Performing at festivals and receiving radio features, how has the journey been leading up to “Salieri”‘s release?

A: It’s been good! I’ve put out a few singles since April last year, and at the moment it’s pretty much the same process before each release. You have to submit the song through your distributor at least 4 weeks before it goes live to try and get on a Spotify curated playlist – as an independent artist it’s tricky and a hugely competitive market in which I haven’t had any joy with yet. Salieri isn’t the type of song I had expected any radio play or playlisting from anyway – but Fern Buckley at BBC Introducing Solent had picked it up and very kindly given it a spin on her show which I’m incredibly grateful for. 
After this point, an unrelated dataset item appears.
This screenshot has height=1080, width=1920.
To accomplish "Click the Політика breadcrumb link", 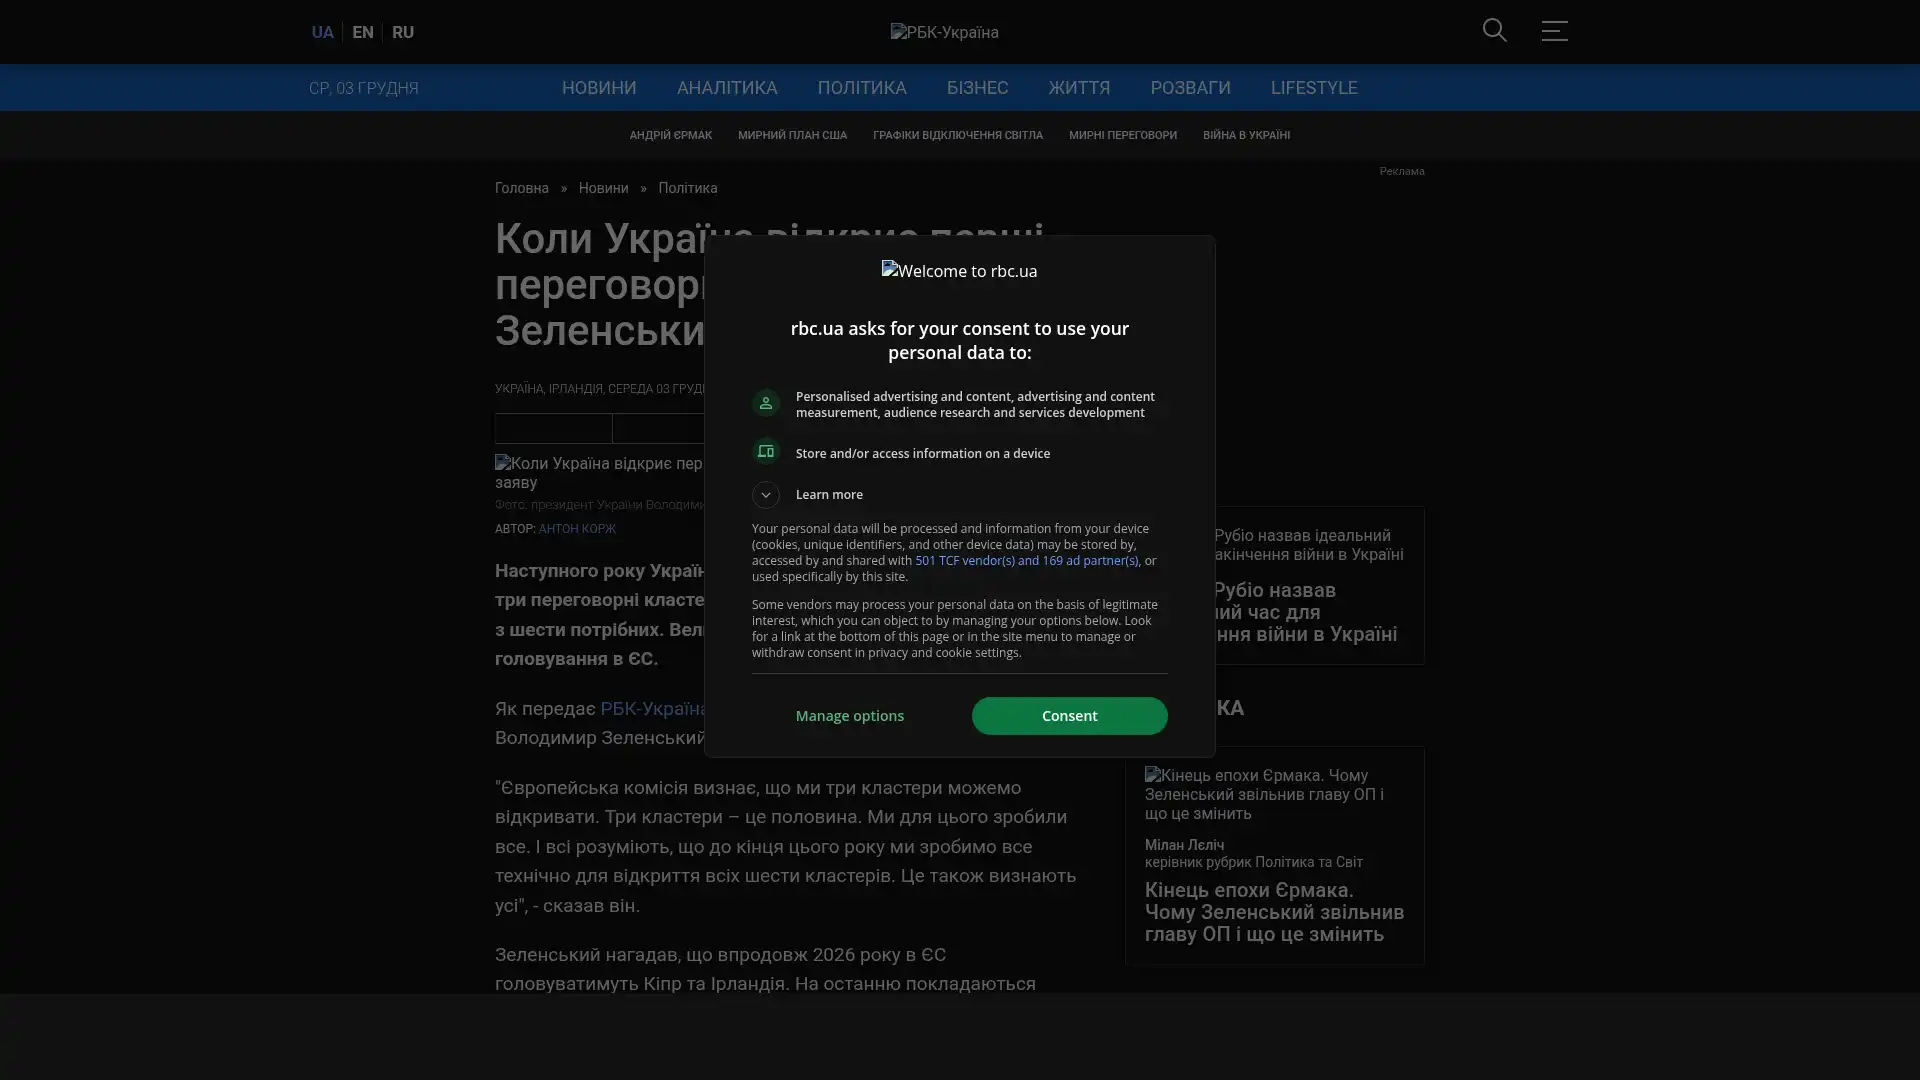I will (x=687, y=188).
With “Salieri” reflecting on social media’s impact, what message do you hope listeners take from the song?

A: Stop comparing yourself to other people! Much easier said than done, I know. I keep trying to tell myself this too, it’s an ongoing thing. We’re all on our own paths, there’s always going to be people out there who won’t get you or like you. As a creative and for the creatives – you just have to make what you want to make and stay true to yourself (which sounds like a massive cliché BUT IT’S TRUE!). Remember why you started making stuff in the first place and take it all one step at a time.